Detailed developer documentation for the C++ implementation of the maths libraries will be available in the Fetch Ledger section in due course. Developers should be comfortable with SFINAE.

Architecture

A core component of the maths library is the tensor.hpp class which handles N-dimensional array mathematics. This is crucial for the machine learning library but can also be used for any generalised matrix algebra.

The remainder of the library contains templated free functions that can be called with the following types:

  • Built-in C++ types such as double, int, float, etc.
  • C++ tensors of built-in types such as Tensor<double>.
  • etch types such as Fixed32.
  • etch tensors types such as Tensor<Fixed32>.

The header file fundamental_operators.hpp contains common operations Add, Subtract, Multiply, and Divide.

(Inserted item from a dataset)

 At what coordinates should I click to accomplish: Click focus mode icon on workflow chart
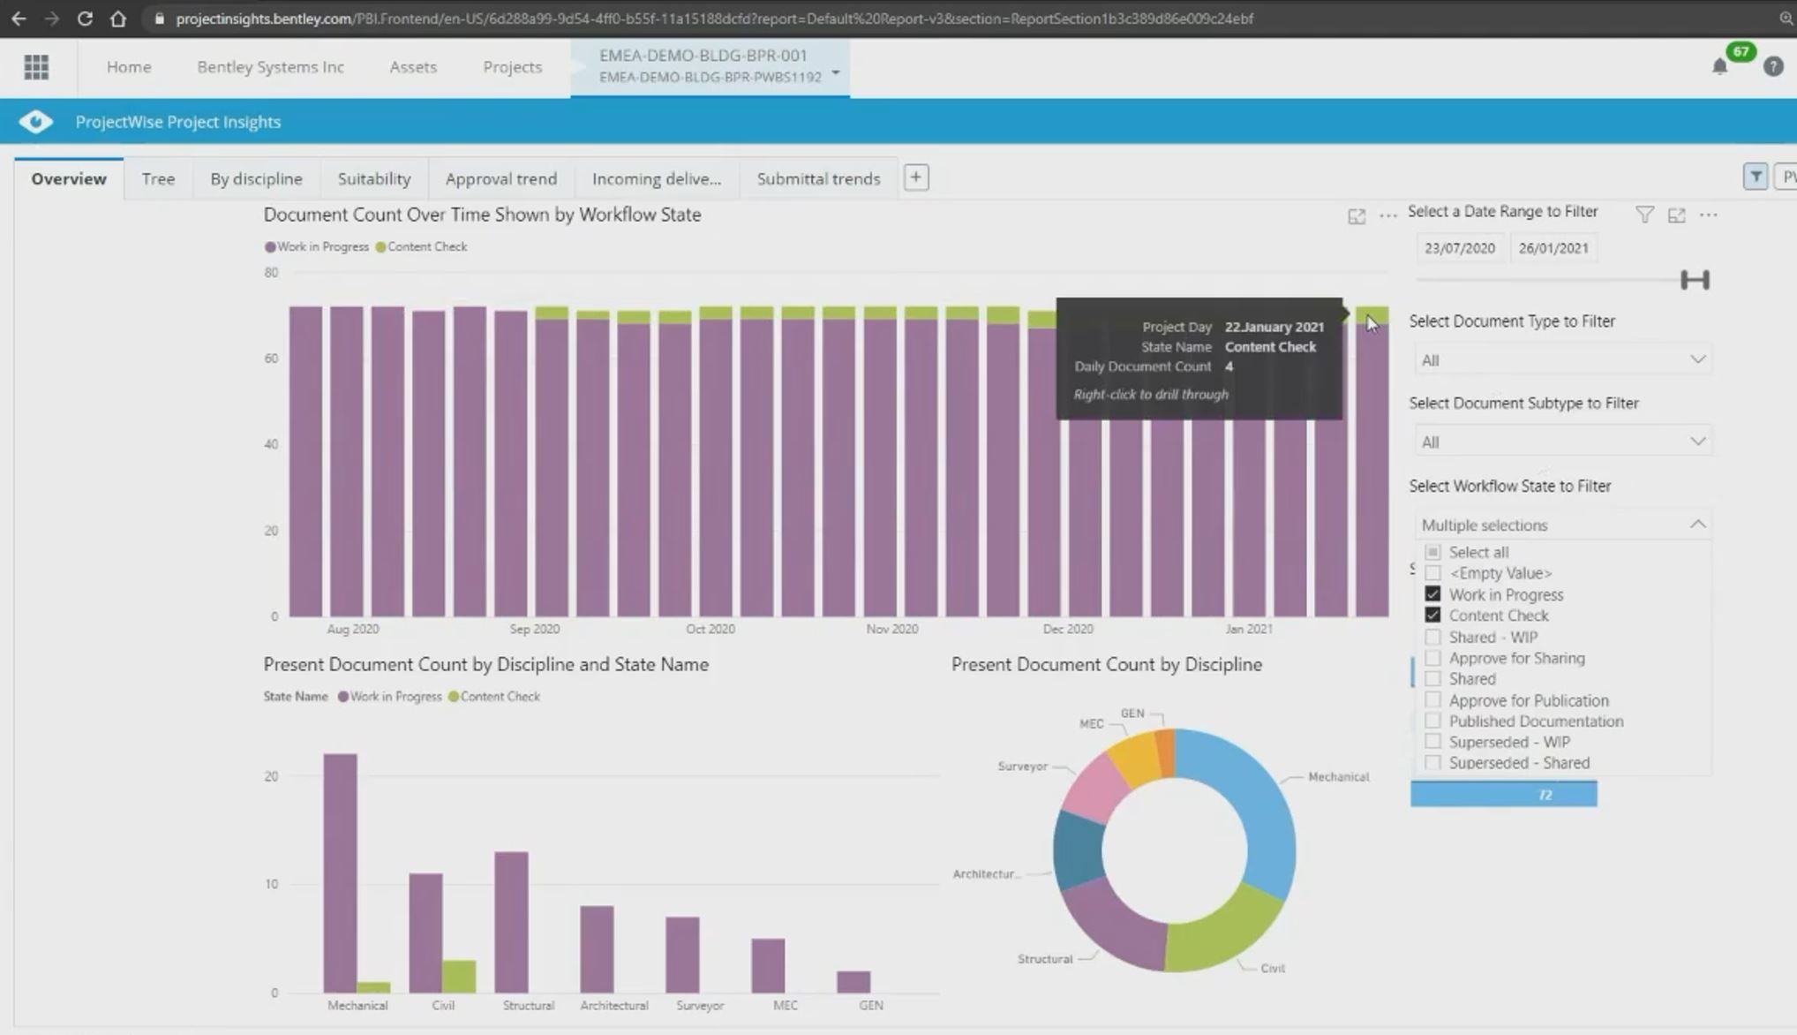click(x=1356, y=216)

The file matrix_operations.hpp contains Max, ArgMax, Product, Sum, Dot, etc.

The standard_functions directory contains header files for additional standard operations.

The following block diagram gives a rough indication of the library structure.

Advice

This is work in progress.

Maths library architecture

Tensor

A Tensor is a wrapper for a data_ object which is, by default, a SharedArray managed by the vectorise library. This library manages the vectorisation/SIMD on the underlying data.

Tensor objects provide interfaces for manipulating arrays at a mathematical/algebraic level while allowing implementations to be efficient and vectorisable.

Tensors have related helper classes such as TensorIterator, TensorBroadcast, and TensorSlice that permit efficient and convenient manipulation such as accessing, transposing, and slicing.

Check out the available mathematical functions in etch here.

Working with the maths library

When working with the C++ maths library, take note of the following:

  • Functions should have two interfaces: one that takes a reference to the return object, and one that creates the return object internally.

  • Function design decisions should follow Numpy conventions where possible.